合気道とは

合気道は、開祖・植芝盛平翁(1883~1969)が日本伝統武術の奥義を究め、さらに厳しい精神的修行を経て創始した現代武道です。
 合気道は相手といたずらに強弱を競いません。「入身」と「転換の体捌き」と「呼吸力」から生まれる技によって、お互いに切磋琢磨し合って稽古を積み重ね、心身の錬成を図るのを目的としています。
 また、合気道は他人と優劣を競うことをしないため、試合や競技を行いません。

合気道の特徴は、動きが自然の極地を体現することにある、とも言われています。自然の動きというものは一定ではなく千変万化に変化し、例えば風の流れを考えた場合、その流れは場所によって変わります。そうした変化する動きと同じ数だけの技がある可能性があり、合気道の技は今後も無限に広がり続けます。
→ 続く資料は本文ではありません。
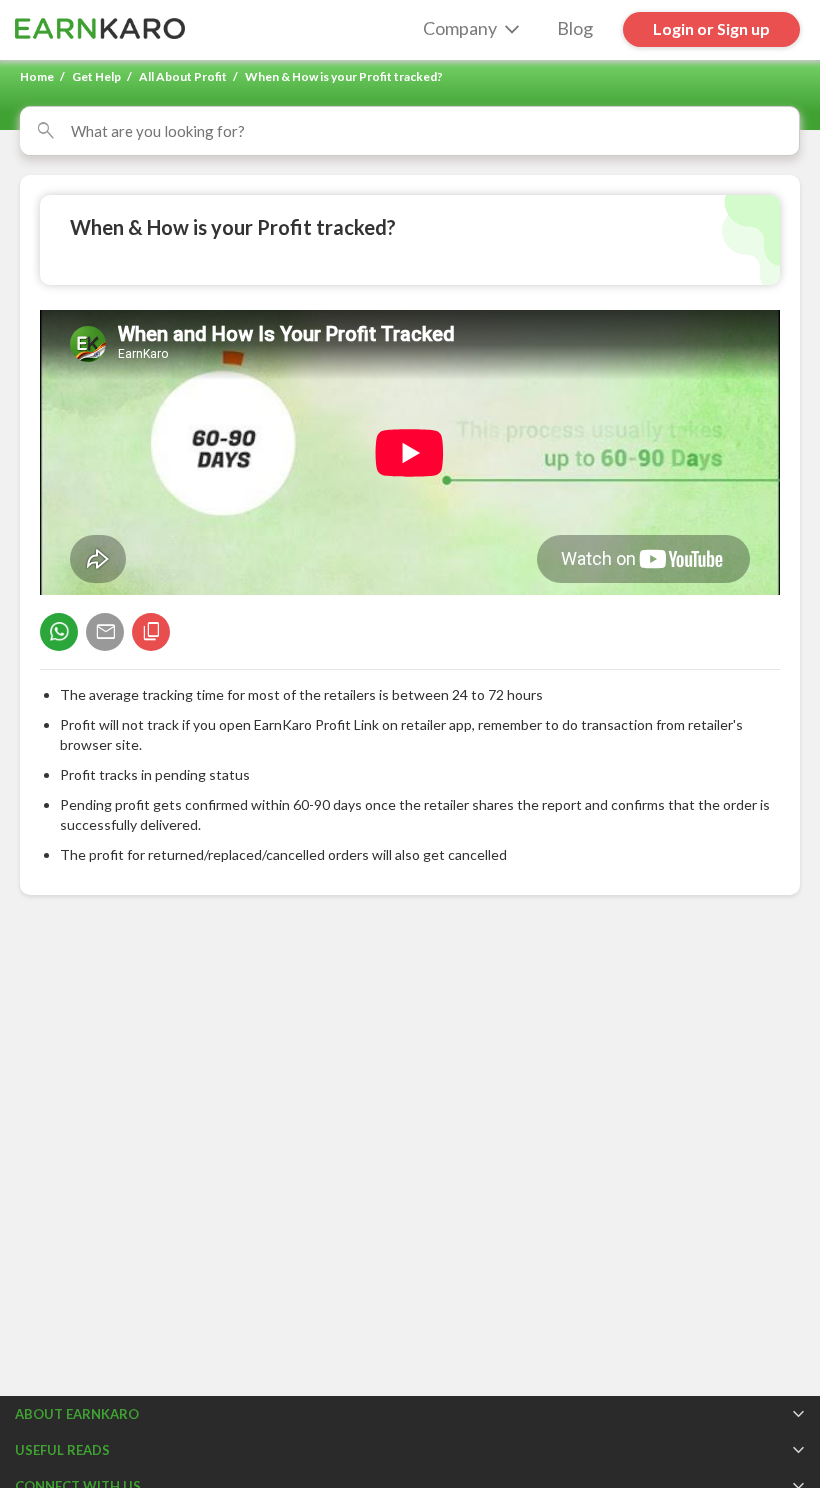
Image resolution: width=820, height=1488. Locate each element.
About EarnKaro (77, 1414)
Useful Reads (62, 1450)
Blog (575, 28)
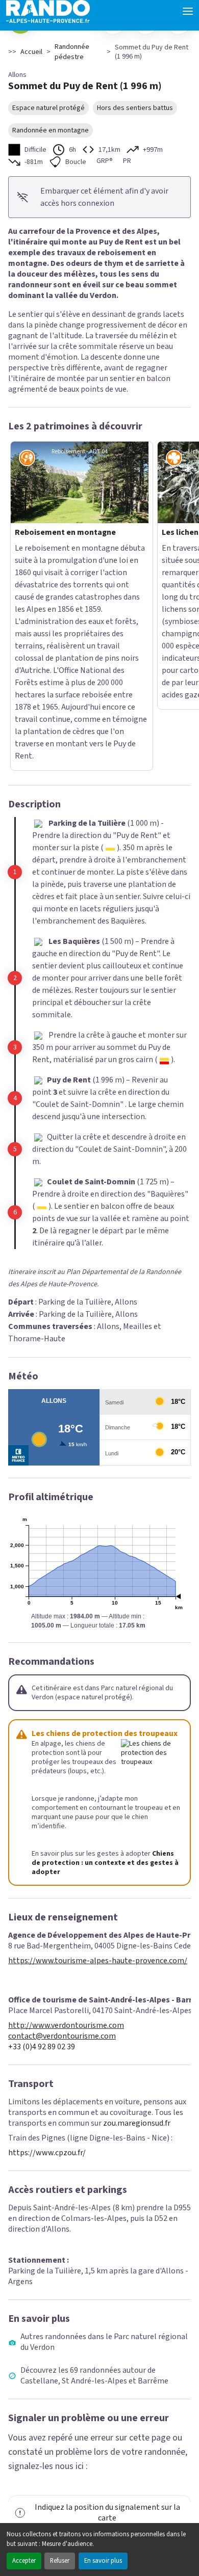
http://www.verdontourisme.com (66, 1840)
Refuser (59, 2560)
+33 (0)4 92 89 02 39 (41, 1861)
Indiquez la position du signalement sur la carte (107, 2327)
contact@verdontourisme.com (62, 1851)
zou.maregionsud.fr (136, 1937)
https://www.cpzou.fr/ (47, 1967)
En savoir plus (103, 2560)
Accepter (24, 2560)
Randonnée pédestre (72, 52)
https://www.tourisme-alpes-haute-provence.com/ (97, 1775)
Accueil (31, 52)
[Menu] (188, 11)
合気道の鍛錬を積めば、自分自身で理にかなった技を生み出すことも可能になってきます。それが、技の精妙さと奥深さを味わうことになり、日常生活における人間らしい生き方、考え方にも通じてくるのです。合気道は、人間の理想の境地を求めていく、最高の心身鍛錬法とも言えるでしょう。

「入り身」と「さばき」

合気道の動きは「入り身」と「さばき」の絶妙な組み合わせで成り立っています。

「入り身」というのは、相手が正面攻撃してきた時、攻撃してくる動きの延長線を外しながら、攻撃線をすれ違うように踏み出して、素早く相手の側面に入り込むこと。素早く相手の死角に入ること「入り身一足」といいます。
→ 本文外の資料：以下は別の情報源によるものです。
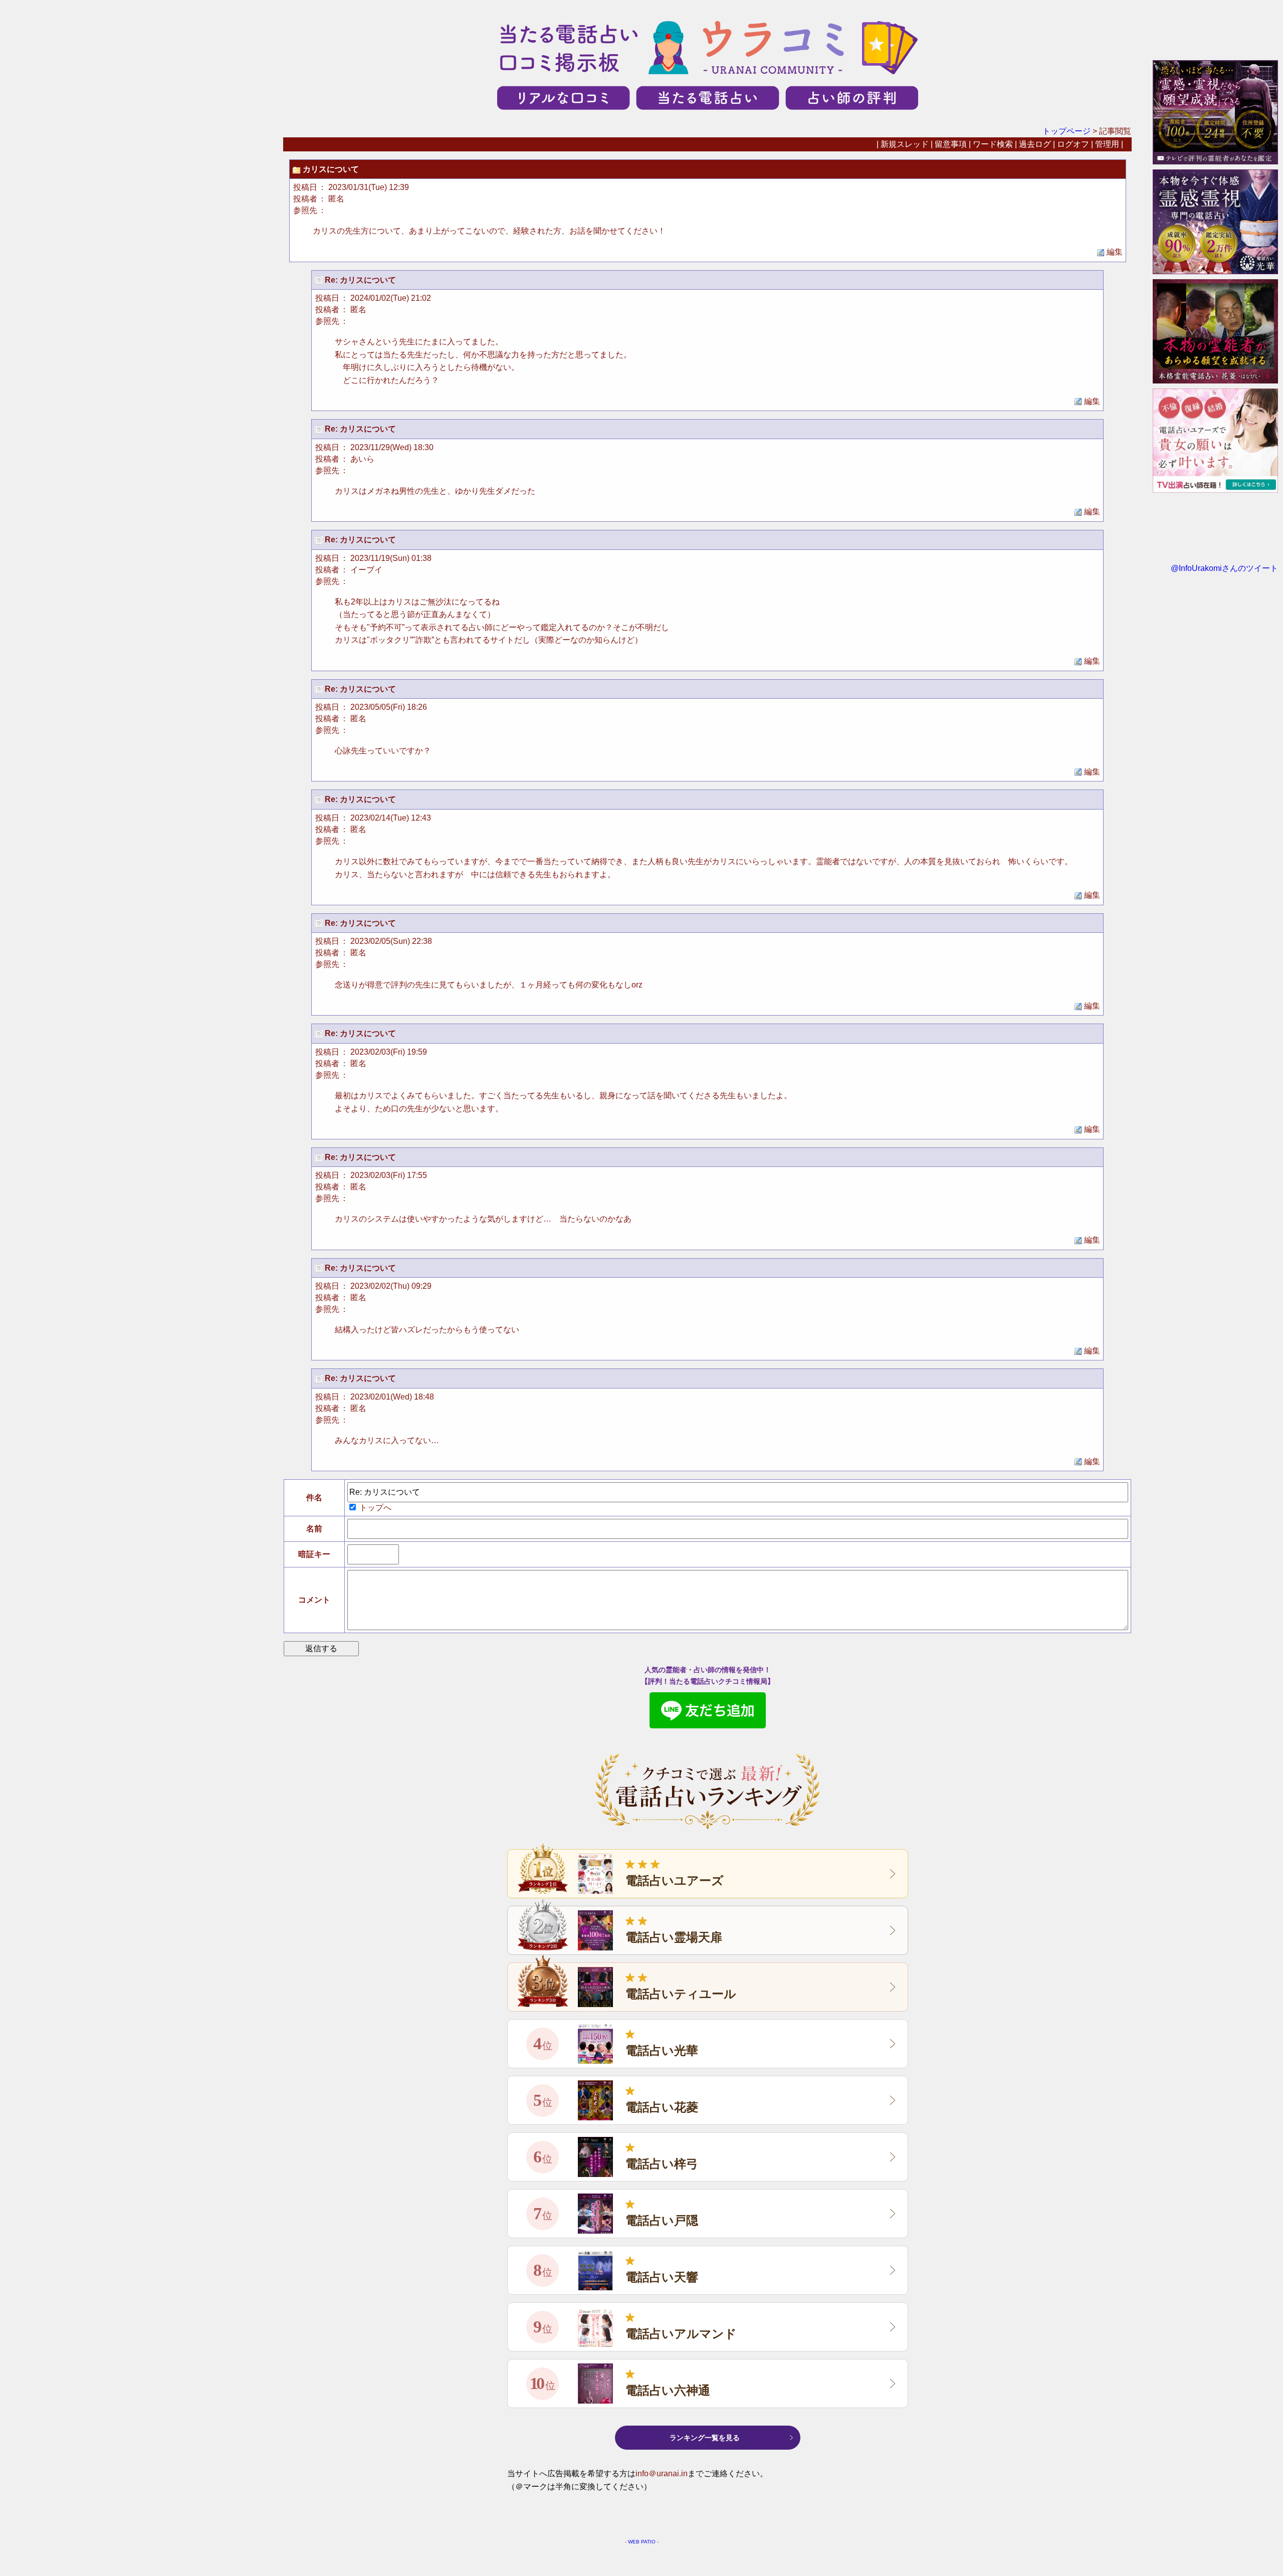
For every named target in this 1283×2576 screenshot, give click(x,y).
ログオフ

「さばき」 は円運動か球体運動で行い、まるくまるくさばくのです。それによって相手の体勢を崩し、無理なく技を極めることにつながります。

「呼吸力」

 「呼吸力」とは、人体の中心である臍下丹田から出す気力、心力、体力全てを集中した無限の力です。この「呼吸力」によって多彩な技が大きな力となって発揮されます。合気道には「呼吸力養成法」という鍛錬法があります。

  また、呼吸力を養うためには、 生命エネルギーを絶妙に活用すること、すなわち、呼吸の微妙な変化を体得することが大切と言われています。 

 合気道では、呼吸力を主に「手刀」を通して出します。呼吸力の漲っている両「手刀」を通じて様々な技法が威力を増し、相手を効果的にさばいていきます。